Le posizioni che animano il dibattito sulla questione dell’acqua sono fondamentalmente due: una quella business oriented volta a demandare, secondo un processo graduale, la gestione delle risorse idriche verso soggetti privati (molte volte multinazionali già operanti nel comparto acque potabili), passando dalla forma di società mista pubblico-privata a quelle totalmente privata; mentre, sull’altro versante, si erge la convinzione di una larga porzione di cittadini che considerano l’acqua come un diritto fondamentale dell’individuo, come un bene comune e per tanto non assoggettabile alle dinamiche di un mercato non regolato. Riteniamo che il tema dell’acqua pubblica travalichi i meri aspetti gestionali della sua distribuzione, per rientrare nel discorso della tutela dei diritti delle comunità locali, all’interno dei quali l’autonomia nella gestione delle risorse naturali risulta fondamentale. Ad esempio in un suo recente atto legislativo la regione della Valle d’Aosta (a statuto speciale), opponendosi a linee guida nazionali sul tema, ha classificato l’acqua come bene privo di rilevanza economica sancendone per tanto l’impossibilità di gestirlo a fini di lucro. E la stessa Puglia con Vendola, prima e dopo le ultime elezioni, si sta muovendo in una direzione importante di gestione delle acque e dell’acquedotto pugliese, il più grande in Europa. In Calabria siamo indietro sicuramente, ma se qualche giunta comunale si è mossa per definire, con un semplice voto in consiglio, l’acqua bene comune (es.: il comune di Cosenza) – una cosa che, per definizione, si conosce già da piccoli –, il comune di Saracena in questi giorni ha preso una decisione diversa: prendere direttamente in mano la gestione del servizio affidandola ad un’azienda interna.
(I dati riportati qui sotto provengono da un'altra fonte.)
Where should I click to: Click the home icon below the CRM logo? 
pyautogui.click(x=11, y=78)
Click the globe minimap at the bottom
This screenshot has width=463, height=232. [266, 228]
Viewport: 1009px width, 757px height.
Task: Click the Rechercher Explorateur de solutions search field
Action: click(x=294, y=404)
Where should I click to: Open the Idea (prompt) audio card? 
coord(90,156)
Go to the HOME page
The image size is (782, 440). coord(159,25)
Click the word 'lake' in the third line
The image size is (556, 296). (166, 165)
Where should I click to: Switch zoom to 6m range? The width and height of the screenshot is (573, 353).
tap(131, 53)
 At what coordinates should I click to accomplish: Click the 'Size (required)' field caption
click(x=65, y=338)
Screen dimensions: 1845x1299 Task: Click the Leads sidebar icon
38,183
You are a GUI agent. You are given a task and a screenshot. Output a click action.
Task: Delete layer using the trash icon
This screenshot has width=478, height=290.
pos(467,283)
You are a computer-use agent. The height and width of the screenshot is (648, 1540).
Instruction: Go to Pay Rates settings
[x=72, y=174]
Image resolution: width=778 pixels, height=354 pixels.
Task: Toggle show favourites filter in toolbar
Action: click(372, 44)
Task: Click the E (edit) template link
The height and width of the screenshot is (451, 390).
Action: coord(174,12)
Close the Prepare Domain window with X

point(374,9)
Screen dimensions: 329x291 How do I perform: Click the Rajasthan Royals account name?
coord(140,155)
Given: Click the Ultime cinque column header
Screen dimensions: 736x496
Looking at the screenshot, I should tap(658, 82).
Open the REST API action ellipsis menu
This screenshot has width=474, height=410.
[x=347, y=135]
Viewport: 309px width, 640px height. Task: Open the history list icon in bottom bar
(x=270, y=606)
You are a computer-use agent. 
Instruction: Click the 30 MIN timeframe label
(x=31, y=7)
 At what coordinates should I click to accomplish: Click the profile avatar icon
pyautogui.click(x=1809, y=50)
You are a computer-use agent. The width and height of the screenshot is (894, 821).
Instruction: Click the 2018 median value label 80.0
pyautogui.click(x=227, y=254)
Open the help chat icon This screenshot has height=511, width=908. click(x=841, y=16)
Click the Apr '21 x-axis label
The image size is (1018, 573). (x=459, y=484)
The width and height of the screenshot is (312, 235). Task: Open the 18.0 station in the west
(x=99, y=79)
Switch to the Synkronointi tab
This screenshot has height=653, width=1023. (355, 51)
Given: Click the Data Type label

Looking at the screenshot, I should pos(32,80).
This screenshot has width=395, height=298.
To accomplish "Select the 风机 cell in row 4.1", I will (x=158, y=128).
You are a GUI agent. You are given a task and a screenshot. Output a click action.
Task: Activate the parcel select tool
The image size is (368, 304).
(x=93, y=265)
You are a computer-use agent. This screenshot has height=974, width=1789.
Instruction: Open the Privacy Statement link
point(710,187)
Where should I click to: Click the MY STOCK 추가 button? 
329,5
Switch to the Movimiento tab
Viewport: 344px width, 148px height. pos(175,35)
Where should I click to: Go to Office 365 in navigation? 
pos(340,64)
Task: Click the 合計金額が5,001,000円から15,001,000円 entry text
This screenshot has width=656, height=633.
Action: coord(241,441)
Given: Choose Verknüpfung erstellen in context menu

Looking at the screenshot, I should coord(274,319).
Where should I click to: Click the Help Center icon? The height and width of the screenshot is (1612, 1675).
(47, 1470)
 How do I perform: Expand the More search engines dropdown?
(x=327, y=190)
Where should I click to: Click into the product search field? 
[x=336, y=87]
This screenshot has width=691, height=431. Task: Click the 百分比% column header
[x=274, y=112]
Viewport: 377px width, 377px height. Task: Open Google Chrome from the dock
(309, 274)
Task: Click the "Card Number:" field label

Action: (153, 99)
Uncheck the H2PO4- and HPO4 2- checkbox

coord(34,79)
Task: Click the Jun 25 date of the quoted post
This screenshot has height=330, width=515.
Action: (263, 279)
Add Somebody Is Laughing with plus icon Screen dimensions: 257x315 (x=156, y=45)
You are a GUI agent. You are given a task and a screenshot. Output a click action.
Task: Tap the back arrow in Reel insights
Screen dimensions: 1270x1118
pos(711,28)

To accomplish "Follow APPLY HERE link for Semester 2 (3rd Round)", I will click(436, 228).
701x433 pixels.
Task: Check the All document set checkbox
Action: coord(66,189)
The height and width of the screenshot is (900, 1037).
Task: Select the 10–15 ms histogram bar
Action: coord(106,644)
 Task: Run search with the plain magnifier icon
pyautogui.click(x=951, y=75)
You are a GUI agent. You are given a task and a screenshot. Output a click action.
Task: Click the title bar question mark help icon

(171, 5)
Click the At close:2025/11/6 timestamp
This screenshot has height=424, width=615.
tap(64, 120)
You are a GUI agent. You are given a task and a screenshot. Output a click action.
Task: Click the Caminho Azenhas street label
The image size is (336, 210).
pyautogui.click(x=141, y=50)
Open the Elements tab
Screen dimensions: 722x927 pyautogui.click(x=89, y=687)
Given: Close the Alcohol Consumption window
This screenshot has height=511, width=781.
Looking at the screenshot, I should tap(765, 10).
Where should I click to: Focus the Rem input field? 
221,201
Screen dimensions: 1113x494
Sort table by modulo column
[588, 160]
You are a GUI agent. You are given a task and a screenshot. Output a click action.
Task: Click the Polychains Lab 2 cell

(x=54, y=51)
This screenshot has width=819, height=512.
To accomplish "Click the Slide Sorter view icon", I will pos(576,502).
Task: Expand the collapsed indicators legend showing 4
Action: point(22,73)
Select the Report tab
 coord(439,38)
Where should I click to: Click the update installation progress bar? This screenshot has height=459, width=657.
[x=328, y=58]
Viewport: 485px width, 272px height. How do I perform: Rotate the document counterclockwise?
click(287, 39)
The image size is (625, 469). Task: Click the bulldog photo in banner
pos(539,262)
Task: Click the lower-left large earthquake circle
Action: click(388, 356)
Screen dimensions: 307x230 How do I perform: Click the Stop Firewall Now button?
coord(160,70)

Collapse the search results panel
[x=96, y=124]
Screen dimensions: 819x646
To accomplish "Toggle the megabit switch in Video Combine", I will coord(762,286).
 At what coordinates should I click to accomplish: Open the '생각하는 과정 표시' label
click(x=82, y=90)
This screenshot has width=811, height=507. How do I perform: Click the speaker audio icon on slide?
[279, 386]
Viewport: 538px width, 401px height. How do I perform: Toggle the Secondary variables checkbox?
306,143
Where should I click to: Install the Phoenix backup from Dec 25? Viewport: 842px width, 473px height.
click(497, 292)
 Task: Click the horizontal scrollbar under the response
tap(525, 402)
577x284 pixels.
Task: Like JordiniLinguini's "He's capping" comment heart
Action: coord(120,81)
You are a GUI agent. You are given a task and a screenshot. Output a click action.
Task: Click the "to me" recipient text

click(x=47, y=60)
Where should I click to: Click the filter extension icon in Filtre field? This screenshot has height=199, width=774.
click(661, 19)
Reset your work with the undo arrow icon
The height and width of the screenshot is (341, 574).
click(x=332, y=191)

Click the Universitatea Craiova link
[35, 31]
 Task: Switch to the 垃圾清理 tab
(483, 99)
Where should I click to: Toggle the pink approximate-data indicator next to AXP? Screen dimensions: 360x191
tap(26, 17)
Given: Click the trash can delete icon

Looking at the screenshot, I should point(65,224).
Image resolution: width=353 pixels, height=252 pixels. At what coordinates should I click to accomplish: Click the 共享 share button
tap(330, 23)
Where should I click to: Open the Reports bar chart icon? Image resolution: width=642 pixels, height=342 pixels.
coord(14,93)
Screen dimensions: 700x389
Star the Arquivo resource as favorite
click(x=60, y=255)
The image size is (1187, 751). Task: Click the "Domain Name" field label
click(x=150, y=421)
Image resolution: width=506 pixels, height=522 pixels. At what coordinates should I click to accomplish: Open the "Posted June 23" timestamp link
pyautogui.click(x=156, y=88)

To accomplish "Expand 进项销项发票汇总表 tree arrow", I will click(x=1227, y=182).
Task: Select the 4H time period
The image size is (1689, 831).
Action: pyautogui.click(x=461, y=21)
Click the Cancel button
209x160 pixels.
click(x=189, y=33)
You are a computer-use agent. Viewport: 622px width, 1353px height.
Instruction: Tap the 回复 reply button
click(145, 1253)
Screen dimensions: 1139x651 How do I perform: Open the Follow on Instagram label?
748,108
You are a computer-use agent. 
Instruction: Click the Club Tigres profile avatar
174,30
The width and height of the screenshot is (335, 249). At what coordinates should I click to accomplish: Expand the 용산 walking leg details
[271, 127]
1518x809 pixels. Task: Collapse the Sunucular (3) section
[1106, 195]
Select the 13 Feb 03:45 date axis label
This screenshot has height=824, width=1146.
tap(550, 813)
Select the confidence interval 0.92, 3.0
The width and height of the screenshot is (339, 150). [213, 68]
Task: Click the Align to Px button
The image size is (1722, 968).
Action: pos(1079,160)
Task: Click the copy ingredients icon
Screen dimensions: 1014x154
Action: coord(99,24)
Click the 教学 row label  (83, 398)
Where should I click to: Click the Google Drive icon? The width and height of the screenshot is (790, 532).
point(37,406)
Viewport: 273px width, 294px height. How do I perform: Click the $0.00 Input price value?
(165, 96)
In vertenze di questo tipo ogni mezzo è lecito, anche la sola definizione di bene comune, se è l’unica che si riesce ad ottenere. Sia chiaro, pero, che in battaglie del genere, per la difesa delle libertà e dei diritti, che siano di informazione, di conoscenza o di altri beni comuni come l’acqua, appunto, l’unico modo per sperare di vincere è… resistere, resistere, resistere.